▸ **Opdrachten**:
1. Verklaar aan de hand van de tekst over UAU Collectiv waarom Frederik Vaes op zoek ging naar een partner. Antwoord in één tot drie zinnen.
2. In welke stad verenigden de drie architectenassociaties zich volgens de tekst over UAU Collectiv?
3. Neem de draad van de tekst over UAU Collectiv op na de laatste zin en schrijf verder.

UAU Collectiv, meerwaardezoekers
Eind 2014 besloten MASSarchitects, DAR architecten en SAQ architects samen in zee te gaan. In Hasselt verenigden ze zich onder de naam ‘UAU’ collectiv (uitgesproken als WOW). “De naam is Romaans van oorsprong en is een uitroep van verbazing. UAU is een palindroom dat kracht uitstraalt, wijst op de power & passie die verschillende disciplines samenbrengen in één collectief,” leggen de vennoten uit.
Bij oprichting hadden de drie architectenassociaties al een lange ervaring in verschillende domeinen en bundelden ze de krachten om sneller en aangepast in te spelen op vragen van klanten, maar zeker ook om grotere projecten aan te kunnen en de algemene kwaliteit naar een nog hoger niveau te tillen.
UAU groeide intussen uit tot een internationaal en interdisciplinair architectuur- en designplatform gespecialiseerd in het ontwikkelen van ruimtelijke concepten. Een collectief dat zich beroept op een brede waaier competenties waarmee ze een brede waaier aan opdrachten succesvol kunnen opleveren.
Visie & Missie
Voor UAU is een schaal geen parameter. Intensief onderzoek, schetsen, simulatie, en dialoog vormen de fundamenten van een intensief creatief proces leidend tot voorstellen voor zowel kleinschalige ontwerpen als macro-planning. Die multi-disciplinaire basis oriënteerde de studio vanaf het begin richting projecten die verder gaan dan het traditionele van een architectuurkantoor. Deze interesse is een continue evoluerend proces. Elk project is een doel om de perspectieven te verbreden.
De onderwerpen waarop UAU is gevraagd om zich te focussen, zijn talrijk: het collectief droeg bij aan zowel concepten in marketingstrategieën als voor tijdelijke installaties in publieke evenementen. Allemaal binnen het zich voortdurend wisselende kader van maatschappelijke en technologische evoluties.
UAU beschouwt de relatie met de klant als een essentieel element in het ontwerpproces. Een succesvol project is altijd het resultaat van een gepassioneerd en constructief debat tussen klant en collectief met als uiteindelijk doel de tevredenheid van de eindgebruiker.
Verborgen agenda’s
“UAU ontstond eigenlijk uit drie verborgen agenda’s”, grinnikt architect en vennoot Frederik Vaes. “Vlak voor de samensmelting had ikzelf mijn kantoor herleid van 20 medewerkers naar 5. Een belangrijk project in Berlijn was toen net opgeleverd en op ongeveer hetzelfde moment werd de stekker uit een groot Brussels project getrokken. Opeens. Naast enorme financiële gevolgen had dit uiteraard ook een belangrijke impact op het vinden van nieuwe opdrachten. Omwille van de sterke afslanking van het team kon ik onmogelijk nog dezelfde schaal met dezelfde hoge kwaliteit ontwerpen en realiseren. Waardoor ik op zoek ging naar een partner.”

▸ **Aangeleverd materiaal**:
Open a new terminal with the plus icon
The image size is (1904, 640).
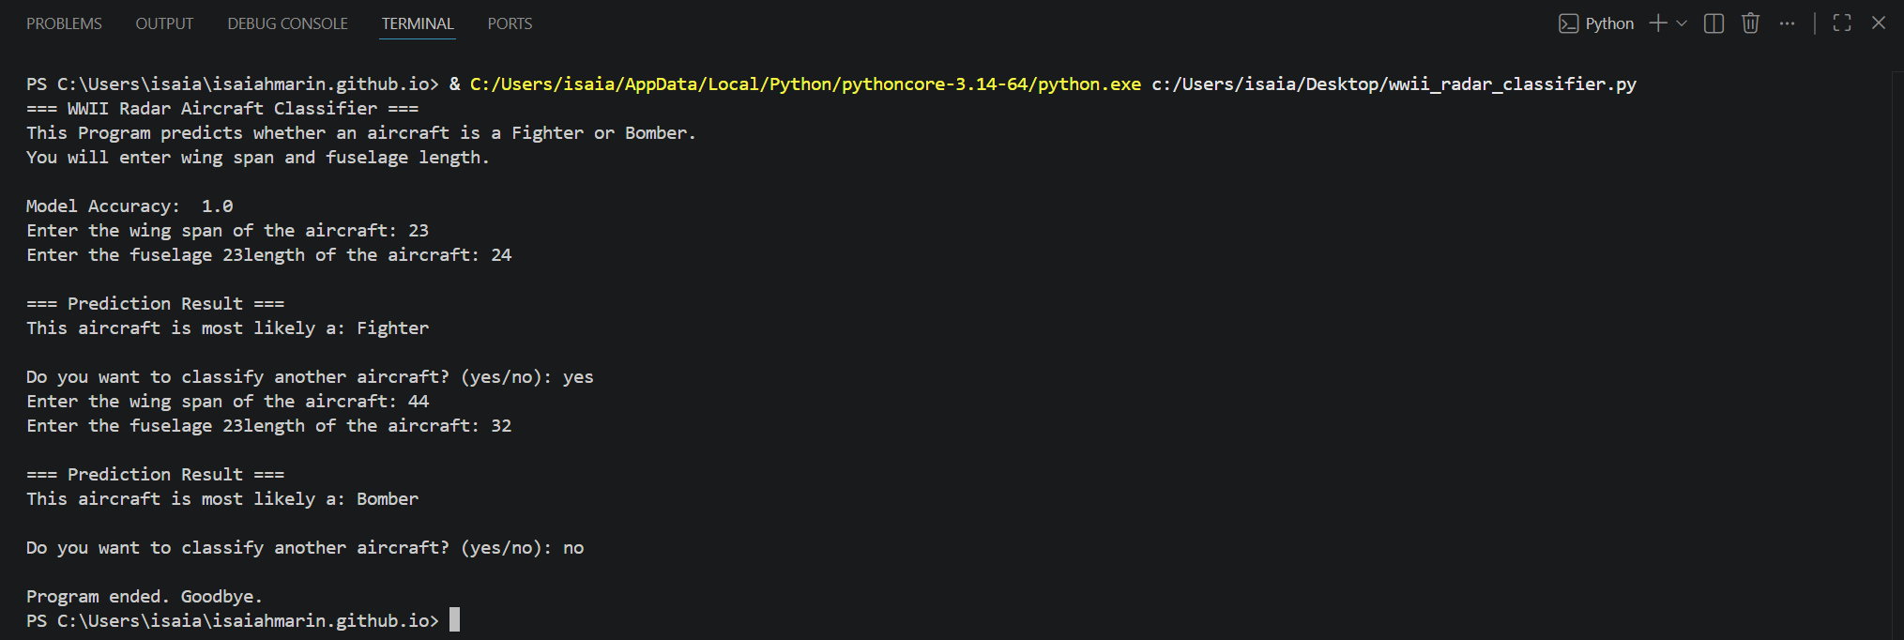[x=1656, y=23]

▸ **Antwoorden**:
1. Vlak voor de samensmelting had Frederik Vaes zijn kantoor teruggebracht van 20 naar 5 medewerkers. Door die sterke afslanking van het team kon hij onmogelijk nog op dezelfde schaal en met dezelfde hoge kwaliteit ontwerpen en realiseren. Daarom ging hij op zoek naar een partner.

2. In Hasselt.

3.
“Die vond ik in Massimo. Hij en zijn 5-koppig team waren aan de slag met het masterplan voor het Stadshuis in Hasselt. Daarin was ook het architectenbureau van Joris betrokken. Deze laatste had het gehad met de cashflowproblemen waar we als architecten bijna constant mee worstelen. Een partnership en schaalvergroting zouden die meer behapbaar maken. Bovendien was hij te veel geëngageerd in de projectmarkt, wou hij proeven van andere architectuurniches. En Massimo zelf? Die was op zoek naar ambitie, uitdaging en vond dat er muziek zat in een samenwerking.”
“Uit de verkennende gesprekken bleek snel dat we dezelfde ondernemingszin hadden. En dat onze profielen vrij complementair waren.”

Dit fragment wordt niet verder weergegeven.